*** Data provided Section Begins ***
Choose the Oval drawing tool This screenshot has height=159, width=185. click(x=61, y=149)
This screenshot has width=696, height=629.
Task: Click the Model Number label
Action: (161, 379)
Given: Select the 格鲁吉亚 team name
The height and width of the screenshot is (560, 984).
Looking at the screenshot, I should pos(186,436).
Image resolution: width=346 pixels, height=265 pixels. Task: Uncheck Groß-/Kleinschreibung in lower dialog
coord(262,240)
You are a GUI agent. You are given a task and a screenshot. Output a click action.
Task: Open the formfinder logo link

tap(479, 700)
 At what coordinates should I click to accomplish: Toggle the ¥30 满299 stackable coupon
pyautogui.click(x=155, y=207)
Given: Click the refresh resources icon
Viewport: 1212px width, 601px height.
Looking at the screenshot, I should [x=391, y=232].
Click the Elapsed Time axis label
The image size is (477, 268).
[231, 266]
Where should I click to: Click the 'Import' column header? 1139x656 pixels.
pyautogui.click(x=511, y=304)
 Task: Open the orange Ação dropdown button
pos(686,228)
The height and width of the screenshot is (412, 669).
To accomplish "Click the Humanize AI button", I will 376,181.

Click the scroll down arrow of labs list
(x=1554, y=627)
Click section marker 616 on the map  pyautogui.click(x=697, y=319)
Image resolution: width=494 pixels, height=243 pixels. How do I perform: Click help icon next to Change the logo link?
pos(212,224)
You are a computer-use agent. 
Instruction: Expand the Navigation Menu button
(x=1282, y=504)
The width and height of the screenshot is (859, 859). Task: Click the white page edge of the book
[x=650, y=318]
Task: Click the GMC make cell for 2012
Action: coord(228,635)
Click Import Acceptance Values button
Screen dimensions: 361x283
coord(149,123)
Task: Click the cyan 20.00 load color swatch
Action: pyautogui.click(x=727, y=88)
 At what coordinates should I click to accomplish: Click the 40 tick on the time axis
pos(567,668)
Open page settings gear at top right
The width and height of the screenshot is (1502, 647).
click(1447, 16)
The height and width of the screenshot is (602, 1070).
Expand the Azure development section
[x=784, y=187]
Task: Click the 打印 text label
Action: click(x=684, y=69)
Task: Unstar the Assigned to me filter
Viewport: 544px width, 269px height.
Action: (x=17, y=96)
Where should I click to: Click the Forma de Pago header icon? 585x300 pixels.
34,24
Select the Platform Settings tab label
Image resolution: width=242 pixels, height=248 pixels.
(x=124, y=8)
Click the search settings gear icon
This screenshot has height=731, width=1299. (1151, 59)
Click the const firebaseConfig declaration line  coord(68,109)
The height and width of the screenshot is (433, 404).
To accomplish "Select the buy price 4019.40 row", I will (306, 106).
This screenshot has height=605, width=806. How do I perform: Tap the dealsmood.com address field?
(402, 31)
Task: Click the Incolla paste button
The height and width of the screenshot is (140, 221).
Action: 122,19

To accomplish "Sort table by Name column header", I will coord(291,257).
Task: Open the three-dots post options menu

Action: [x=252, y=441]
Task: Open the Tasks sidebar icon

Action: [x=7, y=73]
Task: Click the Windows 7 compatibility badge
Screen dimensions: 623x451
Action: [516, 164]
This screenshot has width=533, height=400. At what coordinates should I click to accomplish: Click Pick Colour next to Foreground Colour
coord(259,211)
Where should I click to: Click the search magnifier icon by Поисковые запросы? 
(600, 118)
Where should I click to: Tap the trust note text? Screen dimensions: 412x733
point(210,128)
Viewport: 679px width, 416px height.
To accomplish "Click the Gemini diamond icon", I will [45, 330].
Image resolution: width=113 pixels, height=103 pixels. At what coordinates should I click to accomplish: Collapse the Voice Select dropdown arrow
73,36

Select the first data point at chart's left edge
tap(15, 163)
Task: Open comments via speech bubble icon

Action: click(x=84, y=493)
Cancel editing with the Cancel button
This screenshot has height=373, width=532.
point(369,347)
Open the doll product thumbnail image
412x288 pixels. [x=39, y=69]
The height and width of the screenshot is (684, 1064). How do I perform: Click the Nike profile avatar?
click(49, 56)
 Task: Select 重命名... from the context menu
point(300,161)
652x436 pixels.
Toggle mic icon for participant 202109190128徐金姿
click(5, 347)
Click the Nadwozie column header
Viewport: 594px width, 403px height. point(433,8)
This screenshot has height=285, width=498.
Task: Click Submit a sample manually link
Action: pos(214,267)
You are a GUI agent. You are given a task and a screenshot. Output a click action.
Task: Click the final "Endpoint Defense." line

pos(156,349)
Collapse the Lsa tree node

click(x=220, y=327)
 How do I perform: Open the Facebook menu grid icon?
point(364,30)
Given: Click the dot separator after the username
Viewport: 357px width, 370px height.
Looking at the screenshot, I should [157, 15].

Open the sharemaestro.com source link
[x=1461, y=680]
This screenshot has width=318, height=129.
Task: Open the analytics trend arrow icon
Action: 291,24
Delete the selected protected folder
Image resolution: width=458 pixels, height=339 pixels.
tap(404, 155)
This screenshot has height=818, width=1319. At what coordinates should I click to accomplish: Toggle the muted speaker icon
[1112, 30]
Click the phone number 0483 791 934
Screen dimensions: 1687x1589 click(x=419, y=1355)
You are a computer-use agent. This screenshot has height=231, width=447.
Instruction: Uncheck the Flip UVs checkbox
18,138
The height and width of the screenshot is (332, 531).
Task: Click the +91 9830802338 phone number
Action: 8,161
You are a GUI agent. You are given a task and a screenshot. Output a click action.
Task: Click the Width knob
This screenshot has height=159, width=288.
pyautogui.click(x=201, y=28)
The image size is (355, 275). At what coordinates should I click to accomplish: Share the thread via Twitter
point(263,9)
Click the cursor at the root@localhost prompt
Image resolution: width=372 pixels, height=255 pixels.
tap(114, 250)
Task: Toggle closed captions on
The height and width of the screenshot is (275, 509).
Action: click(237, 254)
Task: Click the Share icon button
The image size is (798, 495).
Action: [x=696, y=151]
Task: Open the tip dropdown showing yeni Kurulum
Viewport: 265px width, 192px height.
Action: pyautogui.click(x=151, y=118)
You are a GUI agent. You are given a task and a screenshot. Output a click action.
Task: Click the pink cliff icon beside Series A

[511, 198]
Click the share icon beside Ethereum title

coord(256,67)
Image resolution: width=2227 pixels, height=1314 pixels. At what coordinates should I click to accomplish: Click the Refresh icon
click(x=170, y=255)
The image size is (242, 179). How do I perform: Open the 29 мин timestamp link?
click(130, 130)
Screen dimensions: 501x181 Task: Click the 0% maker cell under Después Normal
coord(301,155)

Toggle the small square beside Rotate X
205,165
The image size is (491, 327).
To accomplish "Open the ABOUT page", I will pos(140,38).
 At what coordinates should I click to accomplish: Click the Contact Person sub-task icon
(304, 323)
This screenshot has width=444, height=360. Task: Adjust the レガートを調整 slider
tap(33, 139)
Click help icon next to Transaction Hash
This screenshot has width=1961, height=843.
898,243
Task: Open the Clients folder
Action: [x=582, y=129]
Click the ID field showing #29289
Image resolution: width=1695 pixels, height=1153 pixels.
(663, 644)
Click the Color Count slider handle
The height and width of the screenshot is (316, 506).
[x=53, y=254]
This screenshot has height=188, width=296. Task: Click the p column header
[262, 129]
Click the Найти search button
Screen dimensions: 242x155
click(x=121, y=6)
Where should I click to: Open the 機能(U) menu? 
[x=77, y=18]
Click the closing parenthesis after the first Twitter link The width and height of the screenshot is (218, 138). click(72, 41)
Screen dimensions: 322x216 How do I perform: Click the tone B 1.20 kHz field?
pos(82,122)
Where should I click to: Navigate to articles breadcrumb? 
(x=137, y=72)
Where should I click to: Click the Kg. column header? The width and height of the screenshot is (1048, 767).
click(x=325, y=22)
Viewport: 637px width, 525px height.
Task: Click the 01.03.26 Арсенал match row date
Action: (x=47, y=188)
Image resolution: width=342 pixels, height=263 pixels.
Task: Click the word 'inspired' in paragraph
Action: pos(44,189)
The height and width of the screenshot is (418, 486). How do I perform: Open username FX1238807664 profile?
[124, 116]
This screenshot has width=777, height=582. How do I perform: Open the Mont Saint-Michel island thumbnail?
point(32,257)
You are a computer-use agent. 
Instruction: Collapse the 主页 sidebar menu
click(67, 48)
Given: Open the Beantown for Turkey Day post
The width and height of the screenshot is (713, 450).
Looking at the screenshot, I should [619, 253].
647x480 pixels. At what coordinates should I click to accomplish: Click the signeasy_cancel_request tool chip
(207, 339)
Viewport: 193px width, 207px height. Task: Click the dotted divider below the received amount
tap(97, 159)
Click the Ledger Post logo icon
*** Data provided Section Ends ***
▶ _Exercise brief_
How many lines of the listing include the string "showing"? Respond with the number only.

▶ _Answer section_
2